AdaBoost.R2 learning rate from scikit learn

AdaBoost.R2 (regression), is presented in the paper improving regressors with boosting techniques from Drucker and is freely available on Scholar.

The implementation of regression for AdaBoost in scikit learn uses this algorithm (paper is cited in the sources of the AdaboostRegressor class).

The thing is that there is a step fundamentaly different from the original version of Drucker. There is the introduction of a new parameter named 'learning rate' for the AdaBoost algorithm. I will use $\eta$ as notation for this parameter.

Looking at the code, I was able to see that the step calculating the model importance :

$\beta=\frac{\hat{L}}{1-\hat{L}}$

becomes :

$\alpha=\eta ln(\frac{1}{\beta})$

where $\alpha$ is the importance used in the implementation.

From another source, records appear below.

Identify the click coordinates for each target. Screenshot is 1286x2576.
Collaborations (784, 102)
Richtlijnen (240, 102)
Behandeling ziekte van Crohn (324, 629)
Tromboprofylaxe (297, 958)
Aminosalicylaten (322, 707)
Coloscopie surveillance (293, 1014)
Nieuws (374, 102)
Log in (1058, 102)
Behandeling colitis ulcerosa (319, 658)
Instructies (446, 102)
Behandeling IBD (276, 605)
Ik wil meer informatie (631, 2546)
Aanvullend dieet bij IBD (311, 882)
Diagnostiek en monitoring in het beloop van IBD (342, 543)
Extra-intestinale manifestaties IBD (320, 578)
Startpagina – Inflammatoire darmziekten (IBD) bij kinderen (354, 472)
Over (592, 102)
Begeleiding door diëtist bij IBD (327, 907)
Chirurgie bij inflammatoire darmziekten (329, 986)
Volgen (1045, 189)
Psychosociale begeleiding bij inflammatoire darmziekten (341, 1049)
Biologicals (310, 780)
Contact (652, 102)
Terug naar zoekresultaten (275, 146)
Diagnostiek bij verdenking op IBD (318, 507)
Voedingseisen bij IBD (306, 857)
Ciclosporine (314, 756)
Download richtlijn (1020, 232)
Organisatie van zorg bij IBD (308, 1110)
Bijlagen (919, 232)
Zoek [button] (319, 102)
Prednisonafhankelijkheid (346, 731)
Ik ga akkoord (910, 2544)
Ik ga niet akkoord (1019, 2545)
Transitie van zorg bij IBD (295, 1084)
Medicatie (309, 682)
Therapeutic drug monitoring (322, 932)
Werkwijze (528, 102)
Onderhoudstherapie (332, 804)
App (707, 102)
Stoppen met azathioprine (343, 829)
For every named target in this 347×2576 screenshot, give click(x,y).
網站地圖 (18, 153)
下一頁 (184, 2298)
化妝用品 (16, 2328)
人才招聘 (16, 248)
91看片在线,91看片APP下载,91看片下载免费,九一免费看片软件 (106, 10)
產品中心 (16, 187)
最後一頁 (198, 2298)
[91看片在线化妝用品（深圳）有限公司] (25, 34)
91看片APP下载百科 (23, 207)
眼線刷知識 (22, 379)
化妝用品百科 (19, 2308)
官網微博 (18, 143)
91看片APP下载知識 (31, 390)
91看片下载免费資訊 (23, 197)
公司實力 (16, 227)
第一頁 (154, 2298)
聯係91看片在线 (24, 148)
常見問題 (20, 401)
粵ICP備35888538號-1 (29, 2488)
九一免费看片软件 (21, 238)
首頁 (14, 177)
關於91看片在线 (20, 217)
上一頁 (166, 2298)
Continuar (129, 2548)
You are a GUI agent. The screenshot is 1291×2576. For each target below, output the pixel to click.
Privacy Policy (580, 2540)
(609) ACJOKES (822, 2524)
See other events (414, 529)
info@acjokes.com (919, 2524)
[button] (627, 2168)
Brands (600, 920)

The modification of the weights also have been changed from :

$w_{i+1}=w_{i}\beta^{[1-L_{i}]}$

to :

$w_{i+1}=w_{i}\beta^{\eta[1-L_{i}]}$

This parameter is used to control the amound the weights are changed at each iteration, and also the model importance. The effect of this is that if you set a learning rate inferior to 1, then more models will be built before reaching an average loss of 0.5 (hence stopping the algorithm).

However I don't understand how this works mathematically and if someone kind could explain it a bit more it would be really great. I also would love to know especially if setting a learning rate of 1 is equivalent to the original version of the algorithm.